As the statement suggests, the change in DM direction is designed to simplify the process of taking public conversations private, which has previously been a pain if users do not follow one another. Businesses who use Twitter for customer service, for instance, may appreciate the alteration as it allows them to communicate privately with customers without needing to follow them.
By making DMs more accessible to all users, Twitter hopes its service will become more synonymous with messaging.
Messaging is one of the few activities that people do more than social networking, Facebook (FB) - Get Facebook, Inc. Class A Report CEO Mark Zuckerberg has pointed out repeatedly, and his company sits at the center of the all-important trend. Facebook-owned WhatsApp is bigger than SMS, handling more than 30 billion messages per day compared against 20 billion SMS messages sent per day.
But unlike its peers in the social media space, Twitter is not a powerhouse in the messaging arena -- and it's partially to blame for the problem. The company's most formidable opponent, Facebook, currently dominates the market with the two most-popular mobile messaging apps: Facebook Messenger and the aforementioned WhatsApp. The messaging apps have rapidly added hundreds of millions users, and now have a monthly audience of 600 million people and 800 million people, respectively. Twitter, meanwhile, has a total monthly audience of 288 million members, but doesn't disclose the audience size of its DM service. It has been criticized for neglecting the product and overlooking the significance of messaging.

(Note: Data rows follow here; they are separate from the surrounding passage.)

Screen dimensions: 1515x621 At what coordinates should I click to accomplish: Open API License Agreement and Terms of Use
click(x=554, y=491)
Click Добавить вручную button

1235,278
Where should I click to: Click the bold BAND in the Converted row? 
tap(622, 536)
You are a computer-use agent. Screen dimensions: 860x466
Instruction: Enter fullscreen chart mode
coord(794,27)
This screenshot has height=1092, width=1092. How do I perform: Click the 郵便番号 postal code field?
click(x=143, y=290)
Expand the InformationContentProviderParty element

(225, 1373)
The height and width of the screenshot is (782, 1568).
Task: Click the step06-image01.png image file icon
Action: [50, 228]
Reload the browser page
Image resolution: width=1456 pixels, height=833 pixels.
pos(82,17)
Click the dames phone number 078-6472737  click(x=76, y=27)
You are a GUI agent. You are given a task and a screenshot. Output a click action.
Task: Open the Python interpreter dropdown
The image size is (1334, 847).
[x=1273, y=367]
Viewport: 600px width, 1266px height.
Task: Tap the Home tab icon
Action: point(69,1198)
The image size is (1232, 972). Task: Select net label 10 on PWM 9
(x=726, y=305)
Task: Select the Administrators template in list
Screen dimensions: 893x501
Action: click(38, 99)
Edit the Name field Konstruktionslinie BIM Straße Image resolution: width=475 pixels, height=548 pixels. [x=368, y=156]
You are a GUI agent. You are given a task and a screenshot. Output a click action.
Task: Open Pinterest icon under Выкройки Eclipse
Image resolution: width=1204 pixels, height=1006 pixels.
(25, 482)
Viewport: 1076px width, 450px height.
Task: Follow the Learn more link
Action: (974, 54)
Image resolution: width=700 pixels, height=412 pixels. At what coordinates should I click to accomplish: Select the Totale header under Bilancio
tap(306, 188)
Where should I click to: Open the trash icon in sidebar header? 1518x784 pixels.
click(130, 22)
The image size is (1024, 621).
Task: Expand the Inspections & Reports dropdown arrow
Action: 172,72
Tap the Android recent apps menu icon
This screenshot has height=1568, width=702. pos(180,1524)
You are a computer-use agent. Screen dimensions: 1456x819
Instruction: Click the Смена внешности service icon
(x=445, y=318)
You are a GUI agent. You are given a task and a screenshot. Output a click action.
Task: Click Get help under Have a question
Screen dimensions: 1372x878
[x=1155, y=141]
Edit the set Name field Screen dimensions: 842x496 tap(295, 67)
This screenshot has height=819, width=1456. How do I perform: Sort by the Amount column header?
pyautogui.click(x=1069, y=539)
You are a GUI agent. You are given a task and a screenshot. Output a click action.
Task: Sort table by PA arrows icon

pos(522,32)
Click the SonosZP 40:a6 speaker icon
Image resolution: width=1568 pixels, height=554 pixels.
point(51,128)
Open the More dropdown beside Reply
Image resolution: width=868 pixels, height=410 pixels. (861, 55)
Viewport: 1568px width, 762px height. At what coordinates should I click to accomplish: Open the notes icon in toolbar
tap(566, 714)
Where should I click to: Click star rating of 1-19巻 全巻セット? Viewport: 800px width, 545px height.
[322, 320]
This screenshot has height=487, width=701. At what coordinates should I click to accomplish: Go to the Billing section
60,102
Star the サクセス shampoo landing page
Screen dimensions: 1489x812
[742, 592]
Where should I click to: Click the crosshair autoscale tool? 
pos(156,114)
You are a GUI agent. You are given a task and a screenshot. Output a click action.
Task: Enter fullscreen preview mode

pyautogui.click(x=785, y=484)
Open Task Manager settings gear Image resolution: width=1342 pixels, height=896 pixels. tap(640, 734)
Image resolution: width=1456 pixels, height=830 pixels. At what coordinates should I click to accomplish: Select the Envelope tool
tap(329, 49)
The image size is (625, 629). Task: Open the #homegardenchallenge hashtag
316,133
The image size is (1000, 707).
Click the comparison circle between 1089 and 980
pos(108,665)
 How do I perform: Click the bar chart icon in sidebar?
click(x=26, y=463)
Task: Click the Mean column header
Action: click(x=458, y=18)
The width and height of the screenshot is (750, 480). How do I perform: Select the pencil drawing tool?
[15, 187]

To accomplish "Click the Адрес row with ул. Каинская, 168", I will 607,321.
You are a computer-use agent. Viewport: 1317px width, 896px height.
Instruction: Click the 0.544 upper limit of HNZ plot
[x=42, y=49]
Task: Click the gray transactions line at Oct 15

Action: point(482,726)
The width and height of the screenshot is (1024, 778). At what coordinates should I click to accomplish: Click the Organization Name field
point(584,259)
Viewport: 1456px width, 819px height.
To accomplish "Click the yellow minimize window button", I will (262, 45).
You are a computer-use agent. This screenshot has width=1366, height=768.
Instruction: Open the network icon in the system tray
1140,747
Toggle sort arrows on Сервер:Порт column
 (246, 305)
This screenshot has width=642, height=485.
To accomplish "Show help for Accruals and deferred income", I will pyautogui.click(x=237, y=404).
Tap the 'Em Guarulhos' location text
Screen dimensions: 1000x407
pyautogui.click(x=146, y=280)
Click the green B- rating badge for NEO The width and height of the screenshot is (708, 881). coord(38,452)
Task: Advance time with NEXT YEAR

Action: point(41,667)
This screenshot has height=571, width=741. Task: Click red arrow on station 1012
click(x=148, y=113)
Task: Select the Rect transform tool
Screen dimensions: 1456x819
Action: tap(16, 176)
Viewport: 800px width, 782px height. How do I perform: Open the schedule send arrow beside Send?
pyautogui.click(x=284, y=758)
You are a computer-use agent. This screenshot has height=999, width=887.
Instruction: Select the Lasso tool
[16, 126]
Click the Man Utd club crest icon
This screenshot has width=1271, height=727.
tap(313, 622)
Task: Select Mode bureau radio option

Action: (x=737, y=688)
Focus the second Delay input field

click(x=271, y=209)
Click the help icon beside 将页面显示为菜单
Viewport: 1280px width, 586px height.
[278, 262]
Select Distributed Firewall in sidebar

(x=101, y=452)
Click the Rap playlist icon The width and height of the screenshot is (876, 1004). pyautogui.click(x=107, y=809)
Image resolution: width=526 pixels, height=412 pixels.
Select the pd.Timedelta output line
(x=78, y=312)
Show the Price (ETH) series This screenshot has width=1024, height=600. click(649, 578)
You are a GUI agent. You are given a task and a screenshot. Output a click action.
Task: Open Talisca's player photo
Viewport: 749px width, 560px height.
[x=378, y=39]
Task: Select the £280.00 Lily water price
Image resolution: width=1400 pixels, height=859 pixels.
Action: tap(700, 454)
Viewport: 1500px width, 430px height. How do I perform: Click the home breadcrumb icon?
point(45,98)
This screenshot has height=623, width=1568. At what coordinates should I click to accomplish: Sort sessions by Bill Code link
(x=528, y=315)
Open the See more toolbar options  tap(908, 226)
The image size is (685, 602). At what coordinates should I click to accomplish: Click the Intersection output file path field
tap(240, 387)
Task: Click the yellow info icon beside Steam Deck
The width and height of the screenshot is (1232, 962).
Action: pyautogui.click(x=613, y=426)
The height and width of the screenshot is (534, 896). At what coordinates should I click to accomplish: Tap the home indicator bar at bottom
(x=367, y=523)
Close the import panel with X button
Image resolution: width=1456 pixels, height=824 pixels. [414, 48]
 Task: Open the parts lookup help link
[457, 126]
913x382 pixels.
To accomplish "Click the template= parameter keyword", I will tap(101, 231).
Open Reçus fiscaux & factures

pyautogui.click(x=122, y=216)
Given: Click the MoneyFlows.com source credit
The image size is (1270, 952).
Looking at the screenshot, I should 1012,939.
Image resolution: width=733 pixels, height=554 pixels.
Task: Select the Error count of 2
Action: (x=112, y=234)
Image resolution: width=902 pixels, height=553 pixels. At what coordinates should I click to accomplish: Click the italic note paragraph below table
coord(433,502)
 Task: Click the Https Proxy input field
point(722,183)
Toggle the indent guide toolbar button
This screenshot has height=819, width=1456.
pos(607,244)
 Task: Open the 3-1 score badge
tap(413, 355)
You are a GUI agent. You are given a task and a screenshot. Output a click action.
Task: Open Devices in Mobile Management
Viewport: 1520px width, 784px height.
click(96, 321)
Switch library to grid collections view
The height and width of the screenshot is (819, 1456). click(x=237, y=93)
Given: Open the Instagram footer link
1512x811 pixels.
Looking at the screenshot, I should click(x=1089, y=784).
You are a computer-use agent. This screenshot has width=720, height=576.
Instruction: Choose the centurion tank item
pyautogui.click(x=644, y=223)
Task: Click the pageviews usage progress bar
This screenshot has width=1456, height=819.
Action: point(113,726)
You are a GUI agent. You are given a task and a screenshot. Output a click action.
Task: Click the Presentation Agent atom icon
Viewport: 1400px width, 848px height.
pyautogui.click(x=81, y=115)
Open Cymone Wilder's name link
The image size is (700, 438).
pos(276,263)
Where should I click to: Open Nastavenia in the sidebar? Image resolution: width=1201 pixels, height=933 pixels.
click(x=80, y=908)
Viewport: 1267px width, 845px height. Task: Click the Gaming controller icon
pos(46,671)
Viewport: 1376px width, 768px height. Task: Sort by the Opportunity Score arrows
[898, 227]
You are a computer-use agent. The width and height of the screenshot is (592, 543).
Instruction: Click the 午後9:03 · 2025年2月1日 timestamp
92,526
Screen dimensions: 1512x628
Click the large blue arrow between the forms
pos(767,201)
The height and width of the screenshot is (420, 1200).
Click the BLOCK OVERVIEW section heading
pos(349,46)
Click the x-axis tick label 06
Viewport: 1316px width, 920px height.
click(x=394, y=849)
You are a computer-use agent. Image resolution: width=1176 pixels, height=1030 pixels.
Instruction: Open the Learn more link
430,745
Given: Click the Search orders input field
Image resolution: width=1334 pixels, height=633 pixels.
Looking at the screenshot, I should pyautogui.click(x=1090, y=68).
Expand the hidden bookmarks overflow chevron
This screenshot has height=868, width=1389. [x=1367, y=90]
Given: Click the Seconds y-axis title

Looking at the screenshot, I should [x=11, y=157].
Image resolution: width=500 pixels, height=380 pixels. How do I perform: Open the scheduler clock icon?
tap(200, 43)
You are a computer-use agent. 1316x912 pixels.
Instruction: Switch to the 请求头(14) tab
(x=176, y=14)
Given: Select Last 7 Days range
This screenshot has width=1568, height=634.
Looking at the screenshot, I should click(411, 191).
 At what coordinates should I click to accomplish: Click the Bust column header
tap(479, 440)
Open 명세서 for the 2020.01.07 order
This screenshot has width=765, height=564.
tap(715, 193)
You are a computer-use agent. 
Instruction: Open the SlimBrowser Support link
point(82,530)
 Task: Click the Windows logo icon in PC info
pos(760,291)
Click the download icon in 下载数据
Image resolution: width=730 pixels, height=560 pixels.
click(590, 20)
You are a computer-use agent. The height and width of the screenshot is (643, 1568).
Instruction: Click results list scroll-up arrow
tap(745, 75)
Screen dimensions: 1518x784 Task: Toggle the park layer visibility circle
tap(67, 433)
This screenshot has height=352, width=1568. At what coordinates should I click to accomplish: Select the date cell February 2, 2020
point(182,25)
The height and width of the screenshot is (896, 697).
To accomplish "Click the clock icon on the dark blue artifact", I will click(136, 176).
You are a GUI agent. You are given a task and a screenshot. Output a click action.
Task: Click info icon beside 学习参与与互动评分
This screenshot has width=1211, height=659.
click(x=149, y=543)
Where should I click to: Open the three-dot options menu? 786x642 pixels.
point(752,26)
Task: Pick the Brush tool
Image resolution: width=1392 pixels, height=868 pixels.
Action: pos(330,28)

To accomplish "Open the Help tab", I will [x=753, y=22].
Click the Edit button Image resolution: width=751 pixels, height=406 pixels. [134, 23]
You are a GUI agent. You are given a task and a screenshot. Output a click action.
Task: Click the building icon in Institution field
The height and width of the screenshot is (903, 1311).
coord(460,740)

Twitter publicly changed its tune on messaging in November 2014, promising investors at its analyst day that it planned to improve the DM experience. The company has since added a few basic features such as the ability to share tweets privately and participate in group DM exchanges.
It's unclear if the updates will be a catalyst for more private conversations -- or for more frustration. Twitter previously tested a similar approach but pulled the plug after just a few weeks, likely because the changes complicated direct messages. Those issues could resurface as users who do opt-in to receive private messages from anyone may find their DM inbox flooded with spam and other unwanted messages.